> [Material to process]:
------------------------------

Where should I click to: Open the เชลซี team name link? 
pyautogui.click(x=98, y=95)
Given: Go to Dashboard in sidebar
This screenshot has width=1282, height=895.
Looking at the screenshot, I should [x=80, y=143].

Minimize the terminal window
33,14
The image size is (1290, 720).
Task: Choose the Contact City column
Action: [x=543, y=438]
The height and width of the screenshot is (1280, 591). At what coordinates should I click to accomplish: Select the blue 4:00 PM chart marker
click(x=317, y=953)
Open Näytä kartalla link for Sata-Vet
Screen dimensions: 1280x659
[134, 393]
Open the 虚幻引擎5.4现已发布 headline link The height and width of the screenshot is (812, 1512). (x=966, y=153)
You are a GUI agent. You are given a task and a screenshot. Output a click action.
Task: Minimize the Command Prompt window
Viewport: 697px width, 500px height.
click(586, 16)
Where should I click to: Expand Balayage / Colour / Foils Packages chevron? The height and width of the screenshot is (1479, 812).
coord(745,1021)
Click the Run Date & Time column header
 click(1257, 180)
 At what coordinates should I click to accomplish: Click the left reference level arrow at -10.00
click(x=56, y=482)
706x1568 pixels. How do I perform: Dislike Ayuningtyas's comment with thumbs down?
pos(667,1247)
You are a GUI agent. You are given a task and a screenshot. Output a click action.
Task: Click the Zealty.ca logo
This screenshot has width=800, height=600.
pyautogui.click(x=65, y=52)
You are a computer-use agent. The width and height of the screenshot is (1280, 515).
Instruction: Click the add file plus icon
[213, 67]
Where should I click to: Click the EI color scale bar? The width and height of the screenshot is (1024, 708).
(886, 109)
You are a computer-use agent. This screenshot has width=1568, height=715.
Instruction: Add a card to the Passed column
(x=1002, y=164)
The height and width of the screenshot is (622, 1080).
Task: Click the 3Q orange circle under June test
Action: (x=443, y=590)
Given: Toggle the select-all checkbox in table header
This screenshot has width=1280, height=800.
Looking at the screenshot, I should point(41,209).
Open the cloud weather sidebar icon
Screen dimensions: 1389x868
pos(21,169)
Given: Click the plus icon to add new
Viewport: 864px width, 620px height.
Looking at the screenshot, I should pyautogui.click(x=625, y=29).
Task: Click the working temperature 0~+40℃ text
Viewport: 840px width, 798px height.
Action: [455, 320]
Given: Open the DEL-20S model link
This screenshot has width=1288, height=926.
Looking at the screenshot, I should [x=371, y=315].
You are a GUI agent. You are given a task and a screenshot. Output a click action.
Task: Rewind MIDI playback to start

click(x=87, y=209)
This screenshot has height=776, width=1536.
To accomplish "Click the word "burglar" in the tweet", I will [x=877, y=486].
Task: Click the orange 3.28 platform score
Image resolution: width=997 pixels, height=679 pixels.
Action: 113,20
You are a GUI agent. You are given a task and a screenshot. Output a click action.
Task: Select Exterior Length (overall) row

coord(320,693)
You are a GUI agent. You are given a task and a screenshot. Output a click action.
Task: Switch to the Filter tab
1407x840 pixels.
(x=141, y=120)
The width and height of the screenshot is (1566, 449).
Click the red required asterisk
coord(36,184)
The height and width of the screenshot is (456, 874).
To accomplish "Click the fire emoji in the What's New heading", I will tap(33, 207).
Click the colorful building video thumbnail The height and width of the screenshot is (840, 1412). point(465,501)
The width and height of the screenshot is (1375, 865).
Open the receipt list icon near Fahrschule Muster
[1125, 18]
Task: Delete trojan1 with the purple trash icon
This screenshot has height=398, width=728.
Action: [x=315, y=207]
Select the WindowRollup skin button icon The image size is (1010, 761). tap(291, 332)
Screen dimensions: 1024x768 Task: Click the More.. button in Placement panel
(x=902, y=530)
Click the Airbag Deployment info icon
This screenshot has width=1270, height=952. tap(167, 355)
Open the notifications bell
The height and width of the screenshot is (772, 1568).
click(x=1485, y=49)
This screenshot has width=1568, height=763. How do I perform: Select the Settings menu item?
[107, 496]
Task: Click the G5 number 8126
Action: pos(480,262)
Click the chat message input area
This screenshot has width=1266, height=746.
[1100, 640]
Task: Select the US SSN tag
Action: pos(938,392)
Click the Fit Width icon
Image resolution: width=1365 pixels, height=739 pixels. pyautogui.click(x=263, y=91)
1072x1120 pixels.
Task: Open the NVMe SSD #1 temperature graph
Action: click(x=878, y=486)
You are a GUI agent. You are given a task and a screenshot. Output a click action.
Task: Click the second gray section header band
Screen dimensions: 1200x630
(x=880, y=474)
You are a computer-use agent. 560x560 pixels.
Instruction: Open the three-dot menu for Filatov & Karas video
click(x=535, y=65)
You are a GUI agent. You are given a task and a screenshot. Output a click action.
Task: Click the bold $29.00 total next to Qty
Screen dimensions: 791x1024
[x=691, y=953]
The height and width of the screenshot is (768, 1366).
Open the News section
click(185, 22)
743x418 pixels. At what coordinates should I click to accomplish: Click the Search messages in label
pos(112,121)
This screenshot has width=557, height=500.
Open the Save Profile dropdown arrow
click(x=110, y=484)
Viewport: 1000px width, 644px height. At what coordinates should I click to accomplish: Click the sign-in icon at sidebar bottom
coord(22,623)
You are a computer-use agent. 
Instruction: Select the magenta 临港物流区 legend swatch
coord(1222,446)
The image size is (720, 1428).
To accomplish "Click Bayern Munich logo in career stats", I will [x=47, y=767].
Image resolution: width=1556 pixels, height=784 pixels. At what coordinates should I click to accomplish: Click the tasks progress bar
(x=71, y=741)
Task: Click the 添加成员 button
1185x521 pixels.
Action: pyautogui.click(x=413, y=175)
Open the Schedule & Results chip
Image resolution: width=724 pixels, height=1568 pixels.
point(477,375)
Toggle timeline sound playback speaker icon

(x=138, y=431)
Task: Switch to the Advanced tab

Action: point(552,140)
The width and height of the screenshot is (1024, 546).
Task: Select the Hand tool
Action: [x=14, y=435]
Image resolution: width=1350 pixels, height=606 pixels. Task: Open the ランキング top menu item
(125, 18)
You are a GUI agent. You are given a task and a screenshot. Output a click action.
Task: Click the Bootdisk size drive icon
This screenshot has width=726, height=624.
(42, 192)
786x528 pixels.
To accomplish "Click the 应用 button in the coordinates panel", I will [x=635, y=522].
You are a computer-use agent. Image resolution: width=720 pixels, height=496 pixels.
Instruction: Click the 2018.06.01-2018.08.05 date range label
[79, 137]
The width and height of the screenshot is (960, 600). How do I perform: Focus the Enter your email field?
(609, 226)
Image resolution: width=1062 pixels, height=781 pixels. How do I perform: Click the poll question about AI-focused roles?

------------------------------

> [Assignment]: Search the listing above for the string "will". Copy every line that contains it.

> [Completed task]:
To accomplish "Click the word "burglar" in the tweet", I will [x=877, y=486].
To accomplish "Click the fire emoji in the What's New heading", I will tap(33, 207).
To accomplish "Click Bayern Munich logo in career stats", I will [x=47, y=767].
To accomplish "Click the 应用 button in the coordinates panel", I will [x=635, y=522].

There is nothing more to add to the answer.